**What to produce:**
Copy the records below verbatim, from the first line through the line containing "Task: Click the Use Changes button", inclusive, and output nothing else.

START Data shown

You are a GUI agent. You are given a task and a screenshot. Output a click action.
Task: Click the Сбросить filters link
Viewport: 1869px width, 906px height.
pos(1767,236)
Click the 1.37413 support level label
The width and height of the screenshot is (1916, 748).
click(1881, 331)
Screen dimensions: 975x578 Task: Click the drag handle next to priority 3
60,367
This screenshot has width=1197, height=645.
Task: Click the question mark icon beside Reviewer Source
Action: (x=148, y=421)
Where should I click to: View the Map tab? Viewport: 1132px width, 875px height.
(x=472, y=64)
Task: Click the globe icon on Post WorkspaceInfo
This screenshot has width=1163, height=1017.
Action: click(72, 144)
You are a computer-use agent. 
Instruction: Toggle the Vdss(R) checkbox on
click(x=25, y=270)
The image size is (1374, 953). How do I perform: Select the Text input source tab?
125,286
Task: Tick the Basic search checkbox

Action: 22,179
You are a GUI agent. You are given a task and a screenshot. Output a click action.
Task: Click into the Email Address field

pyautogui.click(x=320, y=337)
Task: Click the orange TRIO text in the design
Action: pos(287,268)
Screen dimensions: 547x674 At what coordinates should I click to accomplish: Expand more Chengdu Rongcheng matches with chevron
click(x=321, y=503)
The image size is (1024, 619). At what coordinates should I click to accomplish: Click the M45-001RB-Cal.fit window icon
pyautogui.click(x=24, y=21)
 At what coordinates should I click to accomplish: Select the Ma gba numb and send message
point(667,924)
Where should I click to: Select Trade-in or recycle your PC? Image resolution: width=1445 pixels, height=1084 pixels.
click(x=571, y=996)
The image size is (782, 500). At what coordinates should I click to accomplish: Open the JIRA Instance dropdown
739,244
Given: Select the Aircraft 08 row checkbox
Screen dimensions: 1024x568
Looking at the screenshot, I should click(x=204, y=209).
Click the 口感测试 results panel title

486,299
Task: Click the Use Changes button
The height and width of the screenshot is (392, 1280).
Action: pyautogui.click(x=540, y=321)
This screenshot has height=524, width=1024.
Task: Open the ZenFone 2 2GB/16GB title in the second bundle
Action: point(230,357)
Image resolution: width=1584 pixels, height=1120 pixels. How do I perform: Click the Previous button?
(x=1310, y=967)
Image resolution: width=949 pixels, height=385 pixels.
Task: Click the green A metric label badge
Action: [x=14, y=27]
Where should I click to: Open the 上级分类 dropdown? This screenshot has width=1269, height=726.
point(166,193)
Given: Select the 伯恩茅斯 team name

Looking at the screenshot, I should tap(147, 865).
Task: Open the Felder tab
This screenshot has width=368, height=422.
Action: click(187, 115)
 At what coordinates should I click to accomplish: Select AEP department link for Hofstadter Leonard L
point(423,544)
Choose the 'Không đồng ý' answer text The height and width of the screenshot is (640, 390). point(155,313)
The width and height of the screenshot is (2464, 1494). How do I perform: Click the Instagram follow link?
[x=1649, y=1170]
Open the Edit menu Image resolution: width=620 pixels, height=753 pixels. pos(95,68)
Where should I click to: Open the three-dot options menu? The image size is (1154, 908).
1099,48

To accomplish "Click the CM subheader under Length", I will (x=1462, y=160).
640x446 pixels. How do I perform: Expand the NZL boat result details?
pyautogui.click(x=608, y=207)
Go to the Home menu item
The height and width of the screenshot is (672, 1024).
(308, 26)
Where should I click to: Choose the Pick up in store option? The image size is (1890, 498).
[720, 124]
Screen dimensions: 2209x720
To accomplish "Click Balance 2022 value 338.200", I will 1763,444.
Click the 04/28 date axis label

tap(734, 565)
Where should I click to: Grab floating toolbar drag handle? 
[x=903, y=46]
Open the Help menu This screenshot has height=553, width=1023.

END Data shown

**Final answer:**
You are a GUI agent. You are given a task and a screenshot. Output a click action.
Task: Click the Сбросить filters link
Viewport: 1869px width, 906px height.
pos(1767,236)
Click the 1.37413 support level label
The width and height of the screenshot is (1916, 748).
click(1881, 331)
Screen dimensions: 975x578 Task: Click the drag handle next to priority 3
60,367
This screenshot has width=1197, height=645.
Task: Click the question mark icon beside Reviewer Source
Action: (x=148, y=421)
Where should I click to: View the Map tab? Viewport: 1132px width, 875px height.
(x=472, y=64)
Task: Click the globe icon on Post WorkspaceInfo
This screenshot has width=1163, height=1017.
Action: click(72, 144)
You are a computer-use agent. 
Instruction: Toggle the Vdss(R) checkbox on
click(x=25, y=270)
The image size is (1374, 953). How do I perform: Select the Text input source tab?
125,286
Task: Tick the Basic search checkbox

Action: 22,179
You are a GUI agent. You are given a task and a screenshot. Output a click action.
Task: Click into the Email Address field

pyautogui.click(x=320, y=337)
Task: Click the orange TRIO text in the design
Action: pos(287,268)
Screen dimensions: 547x674 At what coordinates should I click to accomplish: Expand more Chengdu Rongcheng matches with chevron
click(x=321, y=503)
The image size is (1024, 619). At what coordinates should I click to accomplish: Click the M45-001RB-Cal.fit window icon
pyautogui.click(x=24, y=21)
 At what coordinates should I click to accomplish: Select the Ma gba numb and send message
point(667,924)
Where should I click to: Select Trade-in or recycle your PC? Image resolution: width=1445 pixels, height=1084 pixels.
click(x=571, y=996)
The image size is (782, 500). At what coordinates should I click to accomplish: Open the JIRA Instance dropdown
739,244
Given: Select the Aircraft 08 row checkbox
Screen dimensions: 1024x568
Looking at the screenshot, I should click(x=204, y=209).
Click the 口感测试 results panel title

486,299
Task: Click the Use Changes button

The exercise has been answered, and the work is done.